Basic Activity Monitoring (from Step 1): The raw, organised log data itself can be used to show general trends and what people are doing. This helps you understand normal operations and can point out big changes in how users behave, even without the fancy anomaly detection.

Visualising Entra ID Data

Proactive Threat Analysis (from Steps 2 & 3): By looking at the detected anomalies, security teams can quickly find and investigate strange activities that don’t match normal patterns. This is a powerful tool for catching threats early and responding faster.

The below anomalies have been detected, I generated an anomalous log entry based off a baseline profile and then ran this through the engine. You can see it has picked up a number of anaomalies.

Below that is also the baseline training state showing visually when the model was last trained for each use and on how much data.

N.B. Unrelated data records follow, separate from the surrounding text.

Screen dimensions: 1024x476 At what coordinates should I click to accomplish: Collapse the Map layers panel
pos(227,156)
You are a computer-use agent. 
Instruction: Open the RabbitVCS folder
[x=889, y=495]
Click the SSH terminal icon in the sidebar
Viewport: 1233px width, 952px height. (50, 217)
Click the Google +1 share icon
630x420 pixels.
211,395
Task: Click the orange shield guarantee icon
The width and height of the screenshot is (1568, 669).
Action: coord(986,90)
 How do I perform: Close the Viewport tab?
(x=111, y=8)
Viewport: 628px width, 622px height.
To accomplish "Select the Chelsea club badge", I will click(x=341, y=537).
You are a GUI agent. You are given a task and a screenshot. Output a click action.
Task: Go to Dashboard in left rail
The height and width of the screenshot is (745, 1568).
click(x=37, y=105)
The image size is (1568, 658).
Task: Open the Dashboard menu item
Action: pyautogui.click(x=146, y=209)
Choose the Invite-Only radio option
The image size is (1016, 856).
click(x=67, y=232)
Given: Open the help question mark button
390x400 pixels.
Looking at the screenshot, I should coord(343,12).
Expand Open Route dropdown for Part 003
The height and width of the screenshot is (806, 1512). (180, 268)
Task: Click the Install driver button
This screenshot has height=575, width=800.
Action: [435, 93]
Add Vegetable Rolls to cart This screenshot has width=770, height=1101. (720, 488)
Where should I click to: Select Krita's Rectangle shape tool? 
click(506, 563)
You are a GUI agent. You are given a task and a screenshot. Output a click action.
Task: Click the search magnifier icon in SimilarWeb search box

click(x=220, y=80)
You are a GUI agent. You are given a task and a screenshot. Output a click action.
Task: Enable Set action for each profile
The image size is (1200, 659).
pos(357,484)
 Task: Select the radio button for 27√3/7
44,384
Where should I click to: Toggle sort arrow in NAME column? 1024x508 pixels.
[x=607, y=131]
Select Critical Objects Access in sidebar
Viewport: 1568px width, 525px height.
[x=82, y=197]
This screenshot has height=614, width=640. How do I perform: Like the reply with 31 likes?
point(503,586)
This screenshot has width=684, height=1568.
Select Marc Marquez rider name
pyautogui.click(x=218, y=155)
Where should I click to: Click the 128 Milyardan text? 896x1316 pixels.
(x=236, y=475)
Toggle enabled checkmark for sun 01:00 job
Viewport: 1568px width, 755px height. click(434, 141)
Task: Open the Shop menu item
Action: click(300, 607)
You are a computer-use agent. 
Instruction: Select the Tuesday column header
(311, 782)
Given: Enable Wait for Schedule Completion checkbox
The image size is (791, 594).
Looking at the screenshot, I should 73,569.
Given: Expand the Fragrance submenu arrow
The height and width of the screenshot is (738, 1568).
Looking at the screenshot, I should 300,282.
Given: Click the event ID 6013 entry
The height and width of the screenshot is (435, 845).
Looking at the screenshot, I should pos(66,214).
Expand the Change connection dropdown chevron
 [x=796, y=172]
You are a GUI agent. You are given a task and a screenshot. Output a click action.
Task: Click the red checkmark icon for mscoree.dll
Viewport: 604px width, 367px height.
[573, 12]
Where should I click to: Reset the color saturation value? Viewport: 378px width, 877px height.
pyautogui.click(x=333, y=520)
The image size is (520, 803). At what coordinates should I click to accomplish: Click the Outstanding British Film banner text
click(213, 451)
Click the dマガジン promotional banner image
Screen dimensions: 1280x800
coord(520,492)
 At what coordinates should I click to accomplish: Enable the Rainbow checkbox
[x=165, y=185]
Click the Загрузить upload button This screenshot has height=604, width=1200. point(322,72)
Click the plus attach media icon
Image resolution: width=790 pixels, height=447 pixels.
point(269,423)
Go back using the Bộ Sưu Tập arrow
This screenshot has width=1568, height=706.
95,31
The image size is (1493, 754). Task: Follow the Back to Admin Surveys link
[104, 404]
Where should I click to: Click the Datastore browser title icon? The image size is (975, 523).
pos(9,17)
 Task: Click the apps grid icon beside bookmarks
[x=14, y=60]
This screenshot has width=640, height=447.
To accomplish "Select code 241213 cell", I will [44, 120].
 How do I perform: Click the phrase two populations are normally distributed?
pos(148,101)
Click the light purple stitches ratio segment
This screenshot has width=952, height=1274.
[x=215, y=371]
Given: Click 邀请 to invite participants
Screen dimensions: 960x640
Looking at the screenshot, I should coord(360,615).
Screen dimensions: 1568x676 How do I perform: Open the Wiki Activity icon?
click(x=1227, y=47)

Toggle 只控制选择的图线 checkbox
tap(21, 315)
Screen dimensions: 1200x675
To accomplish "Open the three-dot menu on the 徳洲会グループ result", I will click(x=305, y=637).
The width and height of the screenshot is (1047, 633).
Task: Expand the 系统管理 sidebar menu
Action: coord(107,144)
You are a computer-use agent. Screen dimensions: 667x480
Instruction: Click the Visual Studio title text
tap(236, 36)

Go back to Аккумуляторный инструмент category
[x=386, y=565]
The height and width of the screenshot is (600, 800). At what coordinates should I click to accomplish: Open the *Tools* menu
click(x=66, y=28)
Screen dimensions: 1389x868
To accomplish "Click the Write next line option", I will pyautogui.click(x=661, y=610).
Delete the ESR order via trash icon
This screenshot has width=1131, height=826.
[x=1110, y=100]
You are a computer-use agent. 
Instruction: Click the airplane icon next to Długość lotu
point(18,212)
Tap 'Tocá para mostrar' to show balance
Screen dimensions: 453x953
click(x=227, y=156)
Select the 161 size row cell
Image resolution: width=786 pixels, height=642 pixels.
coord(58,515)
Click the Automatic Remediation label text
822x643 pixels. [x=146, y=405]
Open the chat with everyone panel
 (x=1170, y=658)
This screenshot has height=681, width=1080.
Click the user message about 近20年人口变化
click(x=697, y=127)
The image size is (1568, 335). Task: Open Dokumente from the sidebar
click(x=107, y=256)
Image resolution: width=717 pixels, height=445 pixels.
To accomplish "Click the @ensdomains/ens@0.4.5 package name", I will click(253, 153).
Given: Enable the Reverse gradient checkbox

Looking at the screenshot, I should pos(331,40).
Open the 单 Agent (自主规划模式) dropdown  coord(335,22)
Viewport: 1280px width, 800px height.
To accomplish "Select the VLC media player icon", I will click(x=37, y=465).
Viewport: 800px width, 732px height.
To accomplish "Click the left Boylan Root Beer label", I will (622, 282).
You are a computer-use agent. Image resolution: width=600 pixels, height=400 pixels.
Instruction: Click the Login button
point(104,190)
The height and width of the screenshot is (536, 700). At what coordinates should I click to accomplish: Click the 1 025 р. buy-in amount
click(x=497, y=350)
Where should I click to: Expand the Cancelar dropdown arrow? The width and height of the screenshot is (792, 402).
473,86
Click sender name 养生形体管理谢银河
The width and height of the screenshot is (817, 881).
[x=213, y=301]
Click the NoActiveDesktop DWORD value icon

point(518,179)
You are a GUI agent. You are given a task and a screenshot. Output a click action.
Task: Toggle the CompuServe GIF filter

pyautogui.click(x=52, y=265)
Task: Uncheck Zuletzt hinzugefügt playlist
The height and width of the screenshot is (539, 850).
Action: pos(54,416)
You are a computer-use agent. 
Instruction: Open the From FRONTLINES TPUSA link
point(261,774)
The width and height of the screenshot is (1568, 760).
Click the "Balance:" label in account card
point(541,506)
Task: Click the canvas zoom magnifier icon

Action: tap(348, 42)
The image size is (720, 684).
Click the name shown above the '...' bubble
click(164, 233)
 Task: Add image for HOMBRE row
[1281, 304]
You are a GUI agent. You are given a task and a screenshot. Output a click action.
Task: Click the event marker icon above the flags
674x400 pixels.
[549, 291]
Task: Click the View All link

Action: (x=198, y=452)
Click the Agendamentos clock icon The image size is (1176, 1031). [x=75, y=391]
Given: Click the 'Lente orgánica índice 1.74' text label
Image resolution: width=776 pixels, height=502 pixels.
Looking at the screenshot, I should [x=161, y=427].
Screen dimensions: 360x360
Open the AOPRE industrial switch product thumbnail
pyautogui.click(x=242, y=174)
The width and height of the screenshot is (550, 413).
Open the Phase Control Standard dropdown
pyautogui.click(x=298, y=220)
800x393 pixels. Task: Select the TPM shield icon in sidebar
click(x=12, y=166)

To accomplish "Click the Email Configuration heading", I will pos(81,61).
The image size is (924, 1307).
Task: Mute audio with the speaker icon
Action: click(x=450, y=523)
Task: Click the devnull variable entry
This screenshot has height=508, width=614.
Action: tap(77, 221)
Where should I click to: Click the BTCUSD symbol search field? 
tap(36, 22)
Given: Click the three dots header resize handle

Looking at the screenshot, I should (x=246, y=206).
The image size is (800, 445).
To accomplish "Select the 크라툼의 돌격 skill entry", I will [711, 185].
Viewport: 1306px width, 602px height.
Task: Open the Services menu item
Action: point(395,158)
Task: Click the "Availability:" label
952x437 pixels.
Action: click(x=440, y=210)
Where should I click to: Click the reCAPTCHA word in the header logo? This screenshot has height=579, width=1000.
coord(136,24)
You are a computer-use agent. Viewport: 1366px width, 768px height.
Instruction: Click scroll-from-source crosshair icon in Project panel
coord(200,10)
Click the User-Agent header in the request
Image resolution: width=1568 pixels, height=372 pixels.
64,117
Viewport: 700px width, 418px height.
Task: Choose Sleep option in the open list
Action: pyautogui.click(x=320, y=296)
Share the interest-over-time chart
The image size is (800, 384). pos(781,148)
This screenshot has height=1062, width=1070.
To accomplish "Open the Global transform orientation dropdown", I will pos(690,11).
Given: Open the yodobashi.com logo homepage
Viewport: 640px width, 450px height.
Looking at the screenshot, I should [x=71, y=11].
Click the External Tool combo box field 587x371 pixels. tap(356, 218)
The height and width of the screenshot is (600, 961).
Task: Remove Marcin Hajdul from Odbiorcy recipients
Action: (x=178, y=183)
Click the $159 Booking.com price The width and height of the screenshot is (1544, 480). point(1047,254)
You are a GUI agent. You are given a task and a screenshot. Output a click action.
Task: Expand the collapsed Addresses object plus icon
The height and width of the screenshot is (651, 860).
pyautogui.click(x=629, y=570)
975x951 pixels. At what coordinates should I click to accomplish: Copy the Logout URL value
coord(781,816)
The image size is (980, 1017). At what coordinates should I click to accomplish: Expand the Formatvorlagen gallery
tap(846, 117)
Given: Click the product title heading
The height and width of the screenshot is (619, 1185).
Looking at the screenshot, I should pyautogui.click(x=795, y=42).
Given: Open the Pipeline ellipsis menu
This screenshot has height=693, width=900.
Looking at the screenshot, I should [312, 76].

Before and after Entra ID Log flatten

This project currently uses Metabase to show the data, which demonstrates how easily this processed information can be used with other reporting tools. Because the data is structured flexibly, it can also be used with other reporting platforms or used to build custom reports to meet your specific needs and even automatically alert on new detections.

Wrapping Up

We processed logs allowing for us to set up clear ideas of what normal user behavior looks like, and using smart machine learning techniques like Isolation Forest, it helps organisations move from just reacting to security problems to being much more proactive and smart about finding threats.

On top of all that being able show the results in clear, easy-to-understand visuals really helps monitor online identities.

All of this value created by leveraging something you already have. Logs inside your Veeam Backup for Entra ID. I call that a win-win scenario.